The basic syntax for adding an attestation with a specific predicate type is:

docker buildx imagetools create <source_image> --attestation-file <attestation_file_path> --predicate-type <predicate_type_url> --tag <new_image_tag>

Here, <predicate_type_url> is the URL representing the type of attestation.

Let's add the same ~/project/attestation.json file to the alpine:latest image again, but this time we will explicitly set the predicate type to https://example.com/another-attestation/v2 and tag the new image as alpine:attested-v2.

docker buildx imagetools create alpine:latest --attestation-file ~/project/attestation.json --predicate-type https://example.com/another-attestation/v2 --tag alpine:attested-v2

You should see output similar to the previous step, indicating the creation of a new image manifest.

...
unpacking to docker.io/library/alpine:attested-v2 done

This command creates a new image manifest with the tag alpine:attested-v2. Even though the attestation.json file contains "predicateType": "https://example.com/attestation/v1", the --predicate-type flag overrides this, and the attestation in the new manifest will have the predicate type https://example.com/another-attestation/v2.

Let's list the images again to see the new tag.

docker images

You should now see alpine:latest, alpine:attested, and alpine:attested-v2.

REPOSITORY   TAG           IMAGE ID       CREATED        SIZE
alpine       attested-v2   <image_id>     ...            ...
alpine       attested      <image_id>     ...            ...
alpine       latest        <image_id>     ...            ...
...

In the next step, we will verify that the attestations have been added correctly and inspect their contents.

Verify the added attestations

In this final step, we will verify that the attestations were successfully added to the images and inspect their contents. We can use the docker buildx imagetools inspect command to view the manifest of an image, which includes information about any associated attestations.

The basic syntax for inspecting an image manifest is:

docker buildx imagetools inspect <image_tag>

Let's first inspect the alpine:attested image, which we created using the --attestation-file flag.

docker buildx imagetools inspect alpine:attested

You should see detailed output about the image manifest. Look for a section related to "attestations". You should find an entry with the predicate type https://example.com/attestation/v1 and the data from your attestation.json file.

...
  "attestations": [
    {
      "mediaType": "application/vnd.docker.distribution.manifest.v2+json",
      "payload": "...",
      "predicateType": "https://example.com/attestation/v1"
    }
  ],
...

Now, let's inspect the alpine:attested-v2 image, which we created using the --predicate-type flag to override the predicate type.

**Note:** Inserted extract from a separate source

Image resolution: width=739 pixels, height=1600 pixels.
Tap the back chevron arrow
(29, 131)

docker buildx imagetools inspect alpine:attested-v2

Again, look for the "attestations" section. This time, you should see an entry with the predicate type https://example.com/another-attestation/v2, even though the content of the attestation data is the same as before.

...
  "attestations": [
    {
      "mediaType": "application/vnd.docker.distribution.manifest.v2+json",
      "payload": "...",
      "predicateType": "https://example.com/another-attestation/v2"
    }
  ],
...

This confirms that we successfully added attestations to the Docker images and that the --predicate-type flag can be used to explicitly set the predicate type.

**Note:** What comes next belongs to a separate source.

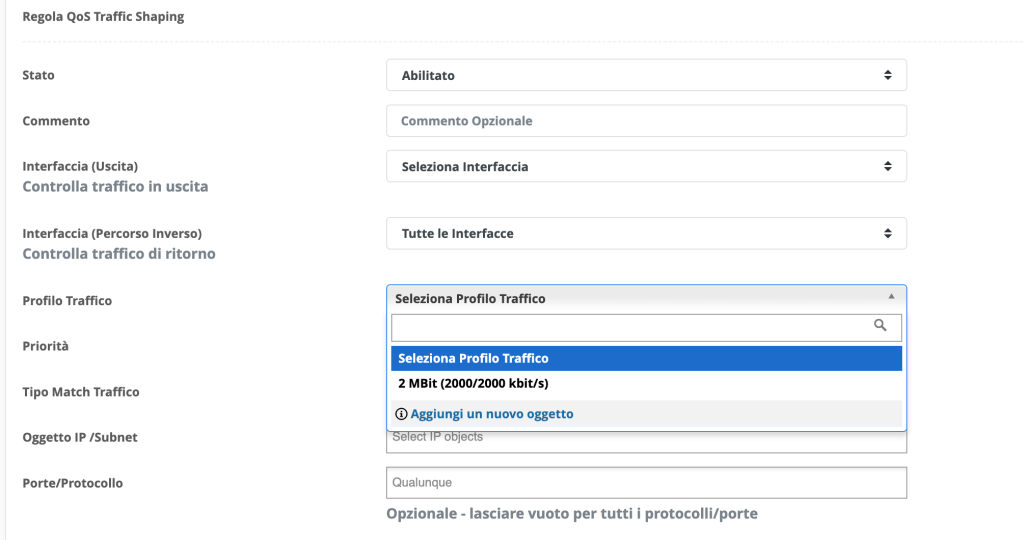
Task: Click the Aggiungi un nuovo oggetto link
Action: (x=491, y=414)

You have now learned how to prepare an image and an attestation file, add attestations to an image using both the --attestation-file and --predicate-type flags, and verify the added attestations using docker buildx imagetools inspect.

Summary

In this lab, we learned how to attach attestations to a Docker image using the docker scout attestation add command. We began by preparing a Docker image (alpine:latest) and creating a simple JSON attestation file. We then used the docker scout attestation add command with the --file flag to attach the attestation file to the image. We also explored how to specify a custom predicate type for the attestation using the --predicate-type flag. Finally, we verified that the attestations were successfully added to the image.